HIVE-3705 added metastore server security to Hive in release 0.10.0.

  • For additional information about storage based authorization in the metastore server, see the HCatalog document Storage Based Authorization.
  • For an overview of Hive authorization models and other security options, see the Authorization document.

The Need for Metastore Server Security

When multiple clients access the same metastore in a backing database, such as MySQL, the database connection credentials may be visible in the hive-site.xml configuration file. A malicious or incompetent user could cause serious damage to metadata even though the underlying data is protected by HDFS access controls.

Also, when a Hive metastore server uses Thrift to communicate with clients and has a backing database for metadata storage and persistence, the authentication and authorization done on the client side cannot guarantee security on the metastore side. To provide security for metadata, Hive release 0.10 added authorization capability to the metastore. (See HIVE-3705 .) 

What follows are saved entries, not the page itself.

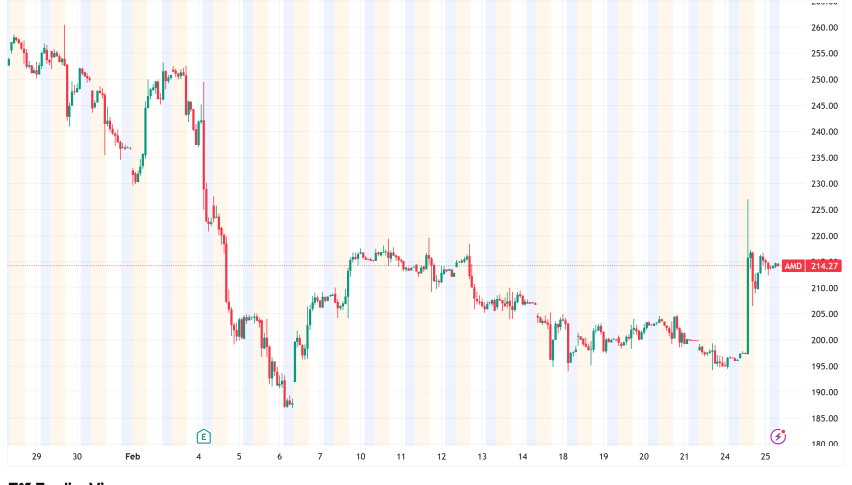The height and width of the screenshot is (485, 852).
Task: Click date 10 on the time axis
Action: click(x=360, y=456)
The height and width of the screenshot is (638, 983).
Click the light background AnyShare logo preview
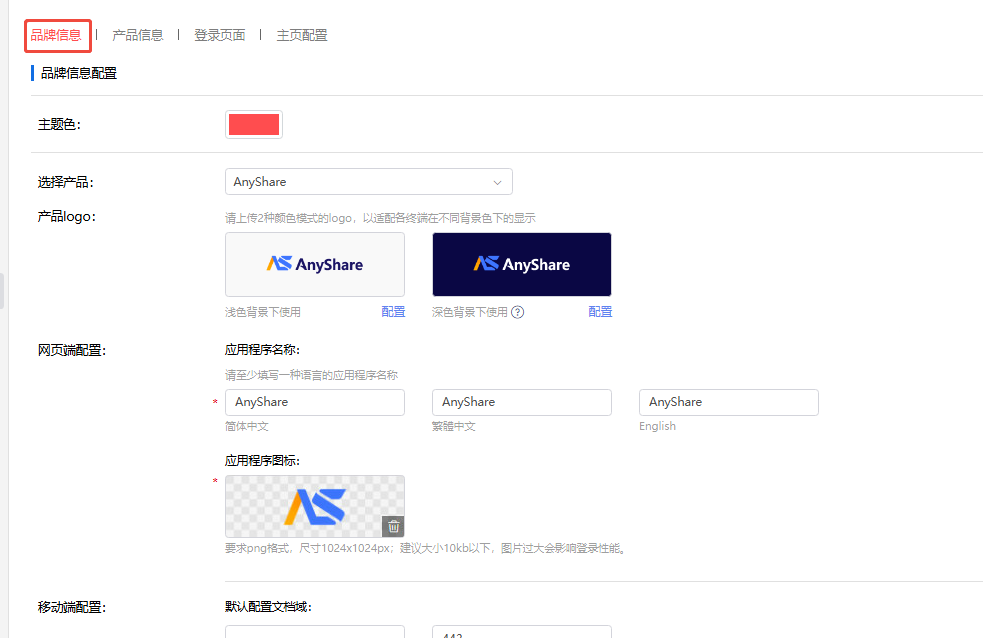pyautogui.click(x=314, y=263)
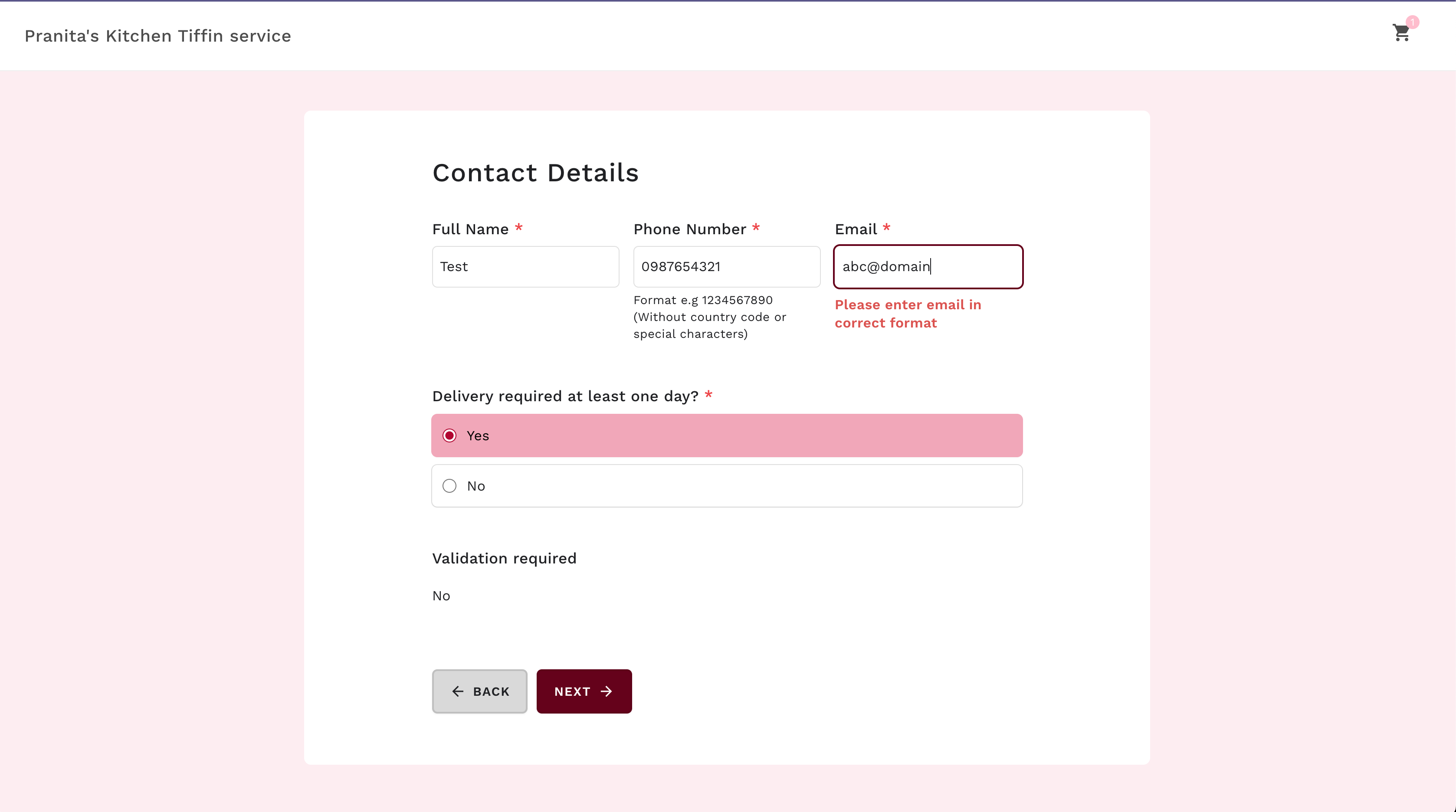Click the phone format helper text
1456x812 pixels.
tap(709, 317)
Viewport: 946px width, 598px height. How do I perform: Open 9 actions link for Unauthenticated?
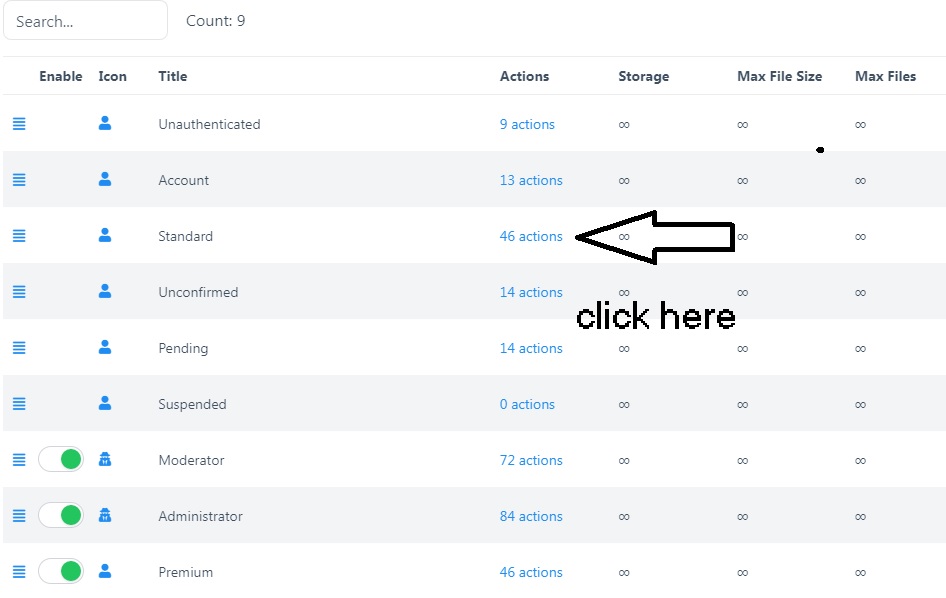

Storage Based Authorization

When metastore server security is configured to use Storage Based Authorization, it uses the file system permissions for folders corresponding to the different metadata objects as the source of truth for the authorization policy. Use of Storage Based Authorization in metastore is recommended.

See details in the HCatalog Storage Based Authorization document.

Starting in Hive 0.14, storage based authorization authorizes read privilege on database and tables. The get_database api call needs database directory read privilege. The get_table_* calls that fetch table information and get_partition_* calls to list the partitions of a table require read privilege on the table directory. It is enabled by default with storage based authorization. See hive.security.metastore.authorization.auth.reads in the next section on configuration.

Configuration Parameters for Metastore Security

To enable Hive metastore server security, set these parameters in hive-site.xml:

  • hive.metastore.pre.event.listeners

    Set to org.apache.hadoop.hive.ql.security.authorization.AuthorizationPreEventListener .

    This turns on metastore-side security.
     

  • hive.security.metastore.authorization.manager

    Set to org.apache.hadoop.hive.ql.security.authorization.StorageBasedAuthorizationProvider .

    This tells Hive which metastore-side authorization provider to use. The default setting uses DefaultHiveMetastoreAuthorizationProvider, which implements the standard Hive grant/revoke model. To use an HDFS permission-based model (recommended) to do your authorization, use StorageBasedAuthorizationProvider as instructed above.

    Versions 0.10.0 and 0.12.0

    The StorageBasedAuthorizationProvider was introduced in Hive 0.10.0, running on the metastore side only (HIVE-3705 ). Starting in Hive 0.12.0 it also runs on the client side (HIVE-5048 and HIVE-5402 ).

  • hive.security.metastore.authenticator.manager

    Set to org.apache.hadoop.hive.ql.security.HadoopDefaultMetastoreAuthenticator .
     

  • hive.security.metastore.authorization.auth.reads
    When this is set to true, Hive metastore authorization also checks for read access. It is set to true by default. Read authorization checks were introduced in Hive 0.14.0 .

Sample hive-site.xml:  Default Settings

The snippet below shows the keys as they are in a default state in hive-site.xml (metastore-side security set up to use the default authorization/authentication, but disabled). Please edit in information as above to get the desired authorization behaviour:

<property>
  <name>hive.security.metastore.authorization.manager</name>
  <value>org.apache.hadoop.hive.ql.security.authorization.DefaultHiveMetastoreAuthorizationProvider</value>
  <description>authorization manager class name to be used in the metastore for authorization.
  The user defined authorization class should implement interface
  org.apache.hadoop.hive.ql.security.authorization.HiveMetastoreAuthorizationProvider.
  </description>
 </property>

<property>
  <name>hive.security.metastore.authenticator.manager</name>
  <value>org.apache.hadoop.hive.ql.security.HadoopDefaultMetastoreAuthenticator</value>
  <description>authenticator manager class name to be used in the metastore for authentication.
  The user defined authenticator should implement interface 
  org.apache.hadoop.hive.ql.security.HiveAuthenticationProvider.
  </description>
</property>

<property>
  <name>hive.metastore.pre.event.listeners</name>
  <value> </value>
  <description>pre-event listener classes to be loaded on the metastore side to run code
  whenever databases, tables, and partitions are created, altered, or dropped.
  Set to org.apache.hadoop.hive.ql.security.authorization.AuthorizationPreEventListener
  if metastore-side authorization is desired.
  </description>
</property>